AIM OF THE EXERCISE
Reproduce all of the following lines verbatim.

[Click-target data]
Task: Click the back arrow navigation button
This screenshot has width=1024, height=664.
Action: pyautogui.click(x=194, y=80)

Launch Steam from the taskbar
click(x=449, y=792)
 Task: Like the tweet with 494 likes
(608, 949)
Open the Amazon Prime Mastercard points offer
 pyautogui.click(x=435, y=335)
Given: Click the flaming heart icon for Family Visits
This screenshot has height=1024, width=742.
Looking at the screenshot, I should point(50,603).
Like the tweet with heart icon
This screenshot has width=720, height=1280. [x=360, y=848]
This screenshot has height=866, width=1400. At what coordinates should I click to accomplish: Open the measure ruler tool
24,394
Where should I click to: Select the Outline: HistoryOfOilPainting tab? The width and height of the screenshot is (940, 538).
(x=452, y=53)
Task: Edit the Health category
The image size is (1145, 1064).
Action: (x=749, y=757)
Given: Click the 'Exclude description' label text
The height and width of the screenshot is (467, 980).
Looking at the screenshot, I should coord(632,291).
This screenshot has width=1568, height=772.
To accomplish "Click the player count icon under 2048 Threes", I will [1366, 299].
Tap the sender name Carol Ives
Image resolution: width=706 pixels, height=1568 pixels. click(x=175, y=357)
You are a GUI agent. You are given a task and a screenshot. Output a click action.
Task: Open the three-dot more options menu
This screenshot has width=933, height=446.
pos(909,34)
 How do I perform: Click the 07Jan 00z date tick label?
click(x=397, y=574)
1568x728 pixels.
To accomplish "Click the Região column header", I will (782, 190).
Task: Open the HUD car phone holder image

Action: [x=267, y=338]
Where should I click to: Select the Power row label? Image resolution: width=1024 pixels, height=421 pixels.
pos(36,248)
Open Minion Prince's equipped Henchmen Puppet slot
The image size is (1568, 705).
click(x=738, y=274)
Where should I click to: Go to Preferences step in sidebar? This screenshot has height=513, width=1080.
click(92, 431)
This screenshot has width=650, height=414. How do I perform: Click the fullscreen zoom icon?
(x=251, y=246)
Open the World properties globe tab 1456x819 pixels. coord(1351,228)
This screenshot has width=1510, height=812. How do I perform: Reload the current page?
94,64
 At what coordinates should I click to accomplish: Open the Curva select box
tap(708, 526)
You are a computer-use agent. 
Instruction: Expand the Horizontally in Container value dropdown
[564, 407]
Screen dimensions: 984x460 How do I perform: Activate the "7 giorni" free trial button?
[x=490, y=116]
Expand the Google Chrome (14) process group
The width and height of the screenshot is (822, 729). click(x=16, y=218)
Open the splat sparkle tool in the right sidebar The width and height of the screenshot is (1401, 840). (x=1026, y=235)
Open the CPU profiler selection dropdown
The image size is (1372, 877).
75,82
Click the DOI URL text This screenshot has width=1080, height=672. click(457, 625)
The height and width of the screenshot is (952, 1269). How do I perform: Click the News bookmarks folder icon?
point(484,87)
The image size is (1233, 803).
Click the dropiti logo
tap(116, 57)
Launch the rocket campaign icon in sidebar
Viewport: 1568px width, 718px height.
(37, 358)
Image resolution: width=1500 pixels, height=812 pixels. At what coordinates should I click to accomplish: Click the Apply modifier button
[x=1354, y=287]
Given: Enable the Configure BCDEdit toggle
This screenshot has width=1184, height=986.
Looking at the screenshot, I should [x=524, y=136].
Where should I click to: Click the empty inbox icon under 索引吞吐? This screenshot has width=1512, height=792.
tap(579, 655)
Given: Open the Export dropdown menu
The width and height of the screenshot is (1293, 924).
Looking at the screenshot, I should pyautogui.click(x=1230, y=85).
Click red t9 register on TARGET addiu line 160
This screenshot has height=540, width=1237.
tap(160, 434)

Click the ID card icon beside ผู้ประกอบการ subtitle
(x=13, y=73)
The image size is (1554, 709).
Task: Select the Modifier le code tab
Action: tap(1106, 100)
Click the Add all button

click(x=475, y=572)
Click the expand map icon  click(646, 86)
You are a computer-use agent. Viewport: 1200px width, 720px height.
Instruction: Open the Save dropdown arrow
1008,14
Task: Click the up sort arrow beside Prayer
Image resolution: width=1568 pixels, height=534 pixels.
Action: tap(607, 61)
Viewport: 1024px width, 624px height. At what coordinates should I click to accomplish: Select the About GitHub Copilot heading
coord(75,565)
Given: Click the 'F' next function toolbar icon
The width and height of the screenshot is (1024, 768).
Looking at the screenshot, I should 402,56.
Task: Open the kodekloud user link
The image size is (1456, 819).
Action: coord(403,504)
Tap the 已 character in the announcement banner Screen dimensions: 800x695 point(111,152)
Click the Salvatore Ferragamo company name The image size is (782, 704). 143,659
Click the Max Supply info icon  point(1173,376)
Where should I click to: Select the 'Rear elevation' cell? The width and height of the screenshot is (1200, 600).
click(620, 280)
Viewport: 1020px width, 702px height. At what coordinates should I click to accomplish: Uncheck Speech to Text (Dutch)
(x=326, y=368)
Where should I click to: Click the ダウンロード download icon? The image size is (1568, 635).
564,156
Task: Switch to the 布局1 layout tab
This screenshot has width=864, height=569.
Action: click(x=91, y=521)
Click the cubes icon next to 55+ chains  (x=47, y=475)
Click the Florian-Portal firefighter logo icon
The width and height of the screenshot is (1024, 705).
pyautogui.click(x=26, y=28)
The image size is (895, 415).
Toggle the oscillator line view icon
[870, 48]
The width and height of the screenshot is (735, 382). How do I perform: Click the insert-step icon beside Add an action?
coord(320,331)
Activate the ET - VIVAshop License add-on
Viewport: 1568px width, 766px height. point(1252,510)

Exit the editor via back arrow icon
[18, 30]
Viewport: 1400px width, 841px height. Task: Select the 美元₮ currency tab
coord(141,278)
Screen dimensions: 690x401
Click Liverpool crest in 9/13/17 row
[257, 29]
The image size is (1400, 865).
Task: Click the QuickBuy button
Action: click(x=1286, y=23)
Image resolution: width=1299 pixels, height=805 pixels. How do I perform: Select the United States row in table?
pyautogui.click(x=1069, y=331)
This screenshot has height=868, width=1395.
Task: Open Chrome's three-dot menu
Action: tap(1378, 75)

TASK SOLUTION
Task: Click the back arrow navigation button
This screenshot has width=1024, height=664.
Action: pyautogui.click(x=194, y=80)

Launch Steam from the taskbar
click(x=449, y=792)
 Task: Like the tweet with 494 likes
(608, 949)
Open the Amazon Prime Mastercard points offer
 pyautogui.click(x=435, y=335)
Given: Click the flaming heart icon for Family Visits
This screenshot has height=1024, width=742.
Looking at the screenshot, I should point(50,603).
Like the tweet with heart icon
This screenshot has width=720, height=1280. [x=360, y=848]
This screenshot has height=866, width=1400. At what coordinates should I click to accomplish: Open the measure ruler tool
24,394
Where should I click to: Select the Outline: HistoryOfOilPainting tab? The width and height of the screenshot is (940, 538).
(x=452, y=53)
Task: Edit the Health category
The image size is (1145, 1064).
Action: (x=749, y=757)
Given: Click the 'Exclude description' label text
The height and width of the screenshot is (467, 980).
Looking at the screenshot, I should coord(632,291).
This screenshot has width=1568, height=772.
To accomplish "Click the player count icon under 2048 Threes", I will [1366, 299].
Tap the sender name Carol Ives
Image resolution: width=706 pixels, height=1568 pixels. click(x=175, y=357)
You are a GUI agent. You are given a task and a screenshot. Output a click action.
Task: Open the three-dot more options menu
This screenshot has width=933, height=446.
pos(909,34)
 How do I perform: Click the 07Jan 00z date tick label?
click(x=397, y=574)
1568x728 pixels.
To accomplish "Click the Região column header", I will (782, 190).
Task: Open the HUD car phone holder image

Action: [x=267, y=338]
Where should I click to: Select the Power row label? Image resolution: width=1024 pixels, height=421 pixels.
pos(36,248)
Open Minion Prince's equipped Henchmen Puppet slot
The image size is (1568, 705).
click(x=738, y=274)
Where should I click to: Go to Preferences step in sidebar? This screenshot has height=513, width=1080.
click(92, 431)
This screenshot has width=650, height=414. How do I perform: Click the fullscreen zoom icon?
(x=251, y=246)
Open the World properties globe tab 1456x819 pixels. coord(1351,228)
This screenshot has width=1510, height=812. How do I perform: Reload the current page?
94,64
 At what coordinates should I click to accomplish: Open the Curva select box
tap(708, 526)
You are a computer-use agent. 
Instruction: Expand the Horizontally in Container value dropdown
[564, 407]
Screen dimensions: 984x460 How do I perform: Activate the "7 giorni" free trial button?
[x=490, y=116]
Expand the Google Chrome (14) process group
The width and height of the screenshot is (822, 729). click(x=16, y=218)
Open the splat sparkle tool in the right sidebar The width and height of the screenshot is (1401, 840). (x=1026, y=235)
Open the CPU profiler selection dropdown
The image size is (1372, 877).
75,82
Click the DOI URL text This screenshot has width=1080, height=672. click(457, 625)
The height and width of the screenshot is (952, 1269). How do I perform: Click the News bookmarks folder icon?
point(484,87)
The image size is (1233, 803).
Click the dropiti logo
tap(116, 57)
Launch the rocket campaign icon in sidebar
Viewport: 1568px width, 718px height.
(37, 358)
Image resolution: width=1500 pixels, height=812 pixels. At what coordinates should I click to accomplish: Click the Apply modifier button
[x=1354, y=287]
Given: Enable the Configure BCDEdit toggle
This screenshot has width=1184, height=986.
Looking at the screenshot, I should [x=524, y=136].
Where should I click to: Click the empty inbox icon under 索引吞吐? This screenshot has width=1512, height=792.
tap(579, 655)
Given: Open the Export dropdown menu
The width and height of the screenshot is (1293, 924).
Looking at the screenshot, I should pyautogui.click(x=1230, y=85).
Click red t9 register on TARGET addiu line 160
This screenshot has height=540, width=1237.
tap(160, 434)

Click the ID card icon beside ผู้ประกอบการ subtitle
(x=13, y=73)
The image size is (1554, 709).
Task: Select the Modifier le code tab
Action: tap(1106, 100)
Click the Add all button

click(x=475, y=572)
Click the expand map icon  click(646, 86)
You are a computer-use agent. Viewport: 1200px width, 720px height.
Instruction: Open the Save dropdown arrow
1008,14
Task: Click the up sort arrow beside Prayer
Image resolution: width=1568 pixels, height=534 pixels.
Action: tap(607, 61)
Viewport: 1024px width, 624px height. At what coordinates should I click to accomplish: Select the About GitHub Copilot heading
coord(75,565)
Given: Click the 'F' next function toolbar icon
The width and height of the screenshot is (1024, 768).
Looking at the screenshot, I should 402,56.
Task: Open the kodekloud user link
The image size is (1456, 819).
Action: coord(403,504)
Tap the 已 character in the announcement banner Screen dimensions: 800x695 point(111,152)
Click the Salvatore Ferragamo company name The image size is (782, 704). 143,659
Click the Max Supply info icon  point(1173,376)
Where should I click to: Select the 'Rear elevation' cell? The width and height of the screenshot is (1200, 600).
click(620, 280)
Viewport: 1020px width, 702px height. At what coordinates should I click to accomplish: Uncheck Speech to Text (Dutch)
(x=326, y=368)
Where should I click to: Click the ダウンロード download icon? The image size is (1568, 635).
564,156
Task: Switch to the 布局1 layout tab
This screenshot has width=864, height=569.
Action: click(x=91, y=521)
Click the cubes icon next to 55+ chains  (x=47, y=475)
Click the Florian-Portal firefighter logo icon
The width and height of the screenshot is (1024, 705).
pyautogui.click(x=26, y=28)
The image size is (895, 415).
Toggle the oscillator line view icon
[870, 48]
The width and height of the screenshot is (735, 382). How do I perform: Click the insert-step icon beside Add an action?
coord(320,331)
Activate the ET - VIVAshop License add-on
Viewport: 1568px width, 766px height. point(1252,510)

Exit the editor via back arrow icon
[18, 30]
Viewport: 1400px width, 841px height. Task: Select the 美元₮ currency tab
coord(141,278)
Screen dimensions: 690x401
Click Liverpool crest in 9/13/17 row
[257, 29]
The image size is (1400, 865).
Task: Click the QuickBuy button
Action: click(x=1286, y=23)
Image resolution: width=1299 pixels, height=805 pixels. How do I perform: Select the United States row in table?
pyautogui.click(x=1069, y=331)
This screenshot has height=868, width=1395.
Task: Open Chrome's three-dot menu
Action: tap(1378, 75)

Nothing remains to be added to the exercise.